Imagine my surprise when I found this guy. It was located in
last year's pepper bed, which contained about 25 different pepper plants. There
was nothing special about this guy. It is your normal, ordinary Jalapeño pepper
plant. It produced about the same number of spicy peppers that the two other
Jalapeno plants did. However, unlike the other two, this one was not brown,
barren, twig-like, or dead. For some strange reason it survived. No other
garden plant did. Every single other plant in my expansive gardens kicked the
bucket over the winter. Which is a normal development for most plants in a
summer vegetable garden. But not this one.
New Growth Emerging |
Color me amazed. This is the first time I've encountered
anything quite like this. But I did not let it stop me in that day's quest of
tearing out the old garden to make way for the new one that will soon be
planted. I nearly pulled this survivor out of the ground and tossed it into the
large and expanding pile of dead pepper plants and various weeds. But I was
struck by an epiphany. I've never encountered anything like this before. Why
should I take action to kill a solid garden producer that obviously isn't quite
done producing yet?
It would still be forced to survive a brutal haircut. Which
it did receive. All of those long vines with new green growth were pruned away
and tossed on the growing refuse pile. Those vines had grown into other plants
that were dead. Plus, I had to remove the tomato cage support. So, if this
mighty garden survivor was going to see another growing season, it would be
forced to survive some fairly brutal treatment. It received a solid haircut,
just like you see pictured above.
2023 Pepper Garden Survivor is Front and Far Left |
I did make sure to show it a little bit of love this past
weekend. As I chopped, mowed and chopped down even more spring weeds with a
furious purpose, I dragged the garden hose over to the survivor. It received a
slow drip of nourishing water, plus a sprinkling of garden fertilizer sprinkled
at the base. It has reacted with a pleasing spurt of green growth over every
section and branch that was not pruned away.
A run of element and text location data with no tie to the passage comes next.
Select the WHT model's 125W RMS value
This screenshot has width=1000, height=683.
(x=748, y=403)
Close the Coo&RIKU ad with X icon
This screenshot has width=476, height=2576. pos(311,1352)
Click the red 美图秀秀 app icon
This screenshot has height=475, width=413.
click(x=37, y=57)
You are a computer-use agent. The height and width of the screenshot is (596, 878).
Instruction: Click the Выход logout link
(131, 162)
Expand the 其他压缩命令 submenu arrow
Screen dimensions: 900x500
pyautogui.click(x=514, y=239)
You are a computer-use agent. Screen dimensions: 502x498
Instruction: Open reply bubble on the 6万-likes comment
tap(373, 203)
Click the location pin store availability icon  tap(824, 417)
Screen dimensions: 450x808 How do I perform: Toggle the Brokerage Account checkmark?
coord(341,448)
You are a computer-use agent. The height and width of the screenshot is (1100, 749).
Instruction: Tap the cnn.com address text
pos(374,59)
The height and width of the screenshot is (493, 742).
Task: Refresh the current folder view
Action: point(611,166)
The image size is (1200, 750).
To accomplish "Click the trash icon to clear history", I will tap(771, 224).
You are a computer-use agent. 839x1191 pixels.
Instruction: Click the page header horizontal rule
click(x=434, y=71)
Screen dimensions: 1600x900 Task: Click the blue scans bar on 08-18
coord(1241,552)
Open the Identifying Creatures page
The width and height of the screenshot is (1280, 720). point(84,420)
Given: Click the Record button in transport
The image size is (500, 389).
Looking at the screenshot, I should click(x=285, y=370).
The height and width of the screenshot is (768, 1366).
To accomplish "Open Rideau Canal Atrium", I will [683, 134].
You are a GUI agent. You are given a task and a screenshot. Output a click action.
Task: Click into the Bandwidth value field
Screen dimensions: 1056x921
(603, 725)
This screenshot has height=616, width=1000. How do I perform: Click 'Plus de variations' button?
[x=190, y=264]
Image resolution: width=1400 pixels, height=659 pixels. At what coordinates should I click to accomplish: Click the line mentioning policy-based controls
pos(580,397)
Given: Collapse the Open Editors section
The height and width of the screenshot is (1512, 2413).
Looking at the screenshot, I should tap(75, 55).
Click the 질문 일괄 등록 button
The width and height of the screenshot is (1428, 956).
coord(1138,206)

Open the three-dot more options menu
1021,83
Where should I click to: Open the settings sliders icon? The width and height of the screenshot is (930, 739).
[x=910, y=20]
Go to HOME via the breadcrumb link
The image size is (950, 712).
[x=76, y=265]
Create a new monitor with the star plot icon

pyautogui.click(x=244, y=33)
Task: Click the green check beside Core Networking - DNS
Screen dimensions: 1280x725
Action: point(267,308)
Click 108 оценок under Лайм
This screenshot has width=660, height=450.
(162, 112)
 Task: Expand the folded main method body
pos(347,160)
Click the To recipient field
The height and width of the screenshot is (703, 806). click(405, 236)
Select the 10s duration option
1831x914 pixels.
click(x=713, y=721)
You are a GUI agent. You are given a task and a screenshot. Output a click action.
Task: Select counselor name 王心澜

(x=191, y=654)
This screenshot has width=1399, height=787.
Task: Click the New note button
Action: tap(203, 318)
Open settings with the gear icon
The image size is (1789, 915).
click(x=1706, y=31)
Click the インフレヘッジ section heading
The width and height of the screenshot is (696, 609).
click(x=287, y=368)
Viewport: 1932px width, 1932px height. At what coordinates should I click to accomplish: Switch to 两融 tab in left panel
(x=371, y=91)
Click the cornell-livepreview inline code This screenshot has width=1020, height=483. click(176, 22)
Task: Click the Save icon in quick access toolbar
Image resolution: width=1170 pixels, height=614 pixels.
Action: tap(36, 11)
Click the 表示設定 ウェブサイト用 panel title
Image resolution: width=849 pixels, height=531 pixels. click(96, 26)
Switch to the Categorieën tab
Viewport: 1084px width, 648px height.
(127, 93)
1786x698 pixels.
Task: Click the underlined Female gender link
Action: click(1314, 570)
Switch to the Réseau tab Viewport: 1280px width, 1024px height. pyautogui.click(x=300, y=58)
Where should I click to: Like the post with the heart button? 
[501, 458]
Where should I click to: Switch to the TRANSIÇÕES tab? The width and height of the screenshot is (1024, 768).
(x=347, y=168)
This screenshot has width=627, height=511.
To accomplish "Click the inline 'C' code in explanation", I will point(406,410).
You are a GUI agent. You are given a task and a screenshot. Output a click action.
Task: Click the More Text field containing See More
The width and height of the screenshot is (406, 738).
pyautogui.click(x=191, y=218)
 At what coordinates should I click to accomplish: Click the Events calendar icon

The Survivor may have survived the first onslaught of summer
garden prep. But the abuse isn't over yet. It still may not make it. It will be
required to survive the absolute injustice of whirling blades from the Mantis
Rototiller that I put to work in the garden area every spring. I will make
every effort to spare The Survivor from those churning blades that cut up the
soil, but who knows how it will react.
Rat Exterminator on Patrol |
What kind of production can I expect from The Survivor? I'm
not sure. I've never encountered this type of good luck charm before. But,
provided it survives, I will keep my eye on its progress. Hopefully, it will
provide a bounty of peppers. Just as it did last summer. Time will tell.